## [The task]
Answer these questions from the auction report:
1. How many of the lots offered in the evening sale were sold?
2. At what age did Basquiat begin to direct his talent toward painting and drawing?
3. What does the name Thermopylae mean in Latin?

Led by Basquiat’s Anti-War Masterpiece, Phillips Hong Kong Evening Sale Set Five Auction Records

On the second day of Hong Kong auction week, Phillips’ 20th Century & Contemporary Art Evening Sale pulled off remarkable results selling 28 of all 32 lots offered. Four of them were each sold for over HK$10m, including an anti-war masterpiece by Jean-Michel Basquiat that sold for HK$31.95m (US$4m). Meanwhile, five auction records were set in this sale, including the auction record for the rising Japanese contemporary artist MADSAKI.


Jean-Michel Basquiat and the Spartan King

One of the most famous American artists of all time, Jean-Michel Basquiat first gained notoriety as a subversive graffiti artist and street poet in the late 1970s. By 1980, at 22-years of age, Basquiat began to direct his extraordinary talent towards painting and drawing. In 2017, his 1982 painting Untitled was sold for a mind-blowing US$110.5m at auction in New York, setting an auction record for the most valuable work artwork by an American artist.


Basquiat's art focused on dichotomies such as wealth versus poverty, integration versus segregation, and inner versus outer experience. Thermopolae, created in the later years of Basquiat’s brief but intense artistic career, is in many ways an anti-painting. Through Thermopolae and his protagonist the anti-warrior, Basquiat gleefully dismantles the cultural tropes and iconography of “the Other”, a fundamentally reductive narrative of weakness and deficiency concerning non-Western peoples.

Thermopolae is a reference to the Battle of Thermopylae in 480 BC, fought between the doomed Greeks and invading Persians at the narrow coastal pass of Thermopylae (in Latin, "the hot gates"). In the hands of Basquiat’s wordplay, the title of the battle becomes bastardised - “a little heat”, rather than the most famous military last stand of Western civilisation.

## [Dataset section]
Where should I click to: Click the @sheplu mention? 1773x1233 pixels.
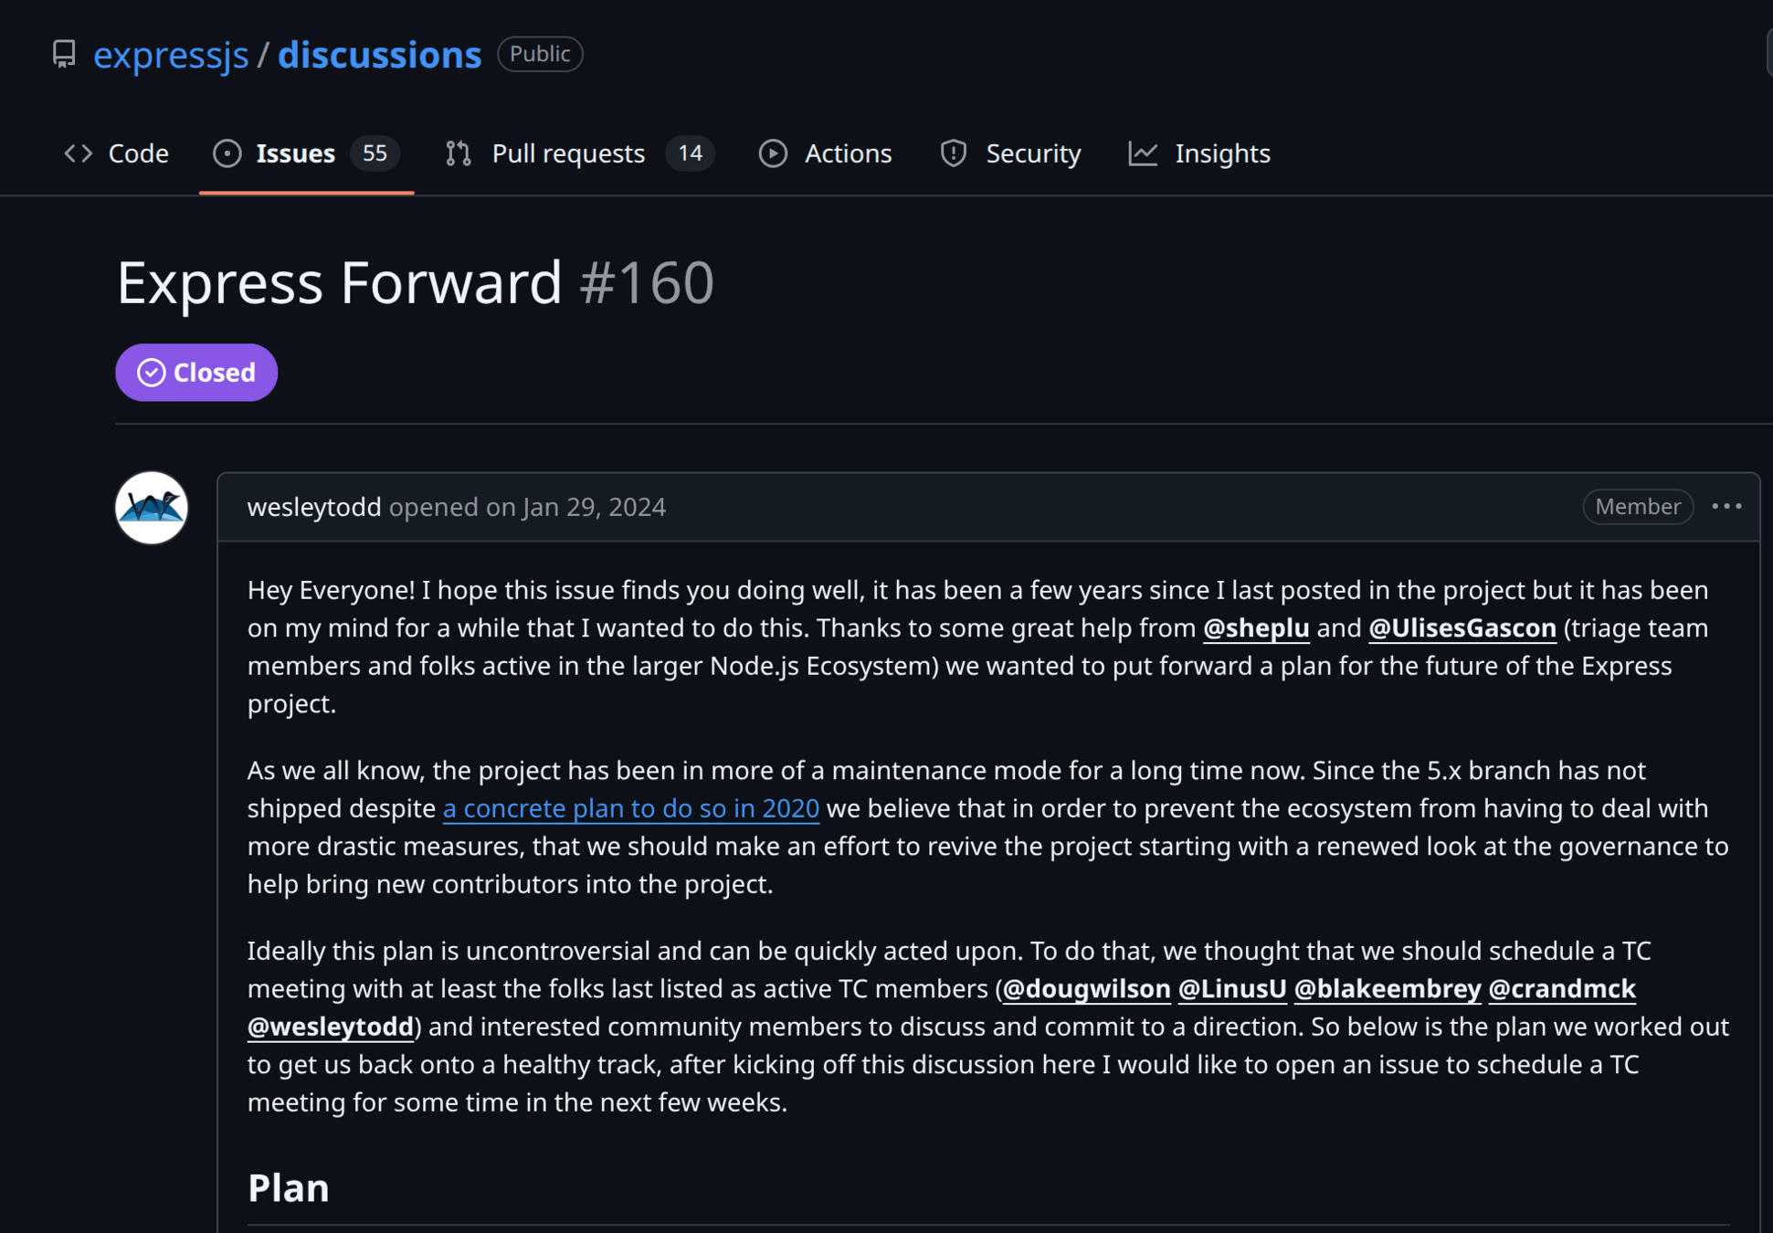[1256, 628]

## [Exercise output]
1. 28 of the 32 lots offered were sold.
2. He was 22 years old.
3. It means "the hot gates."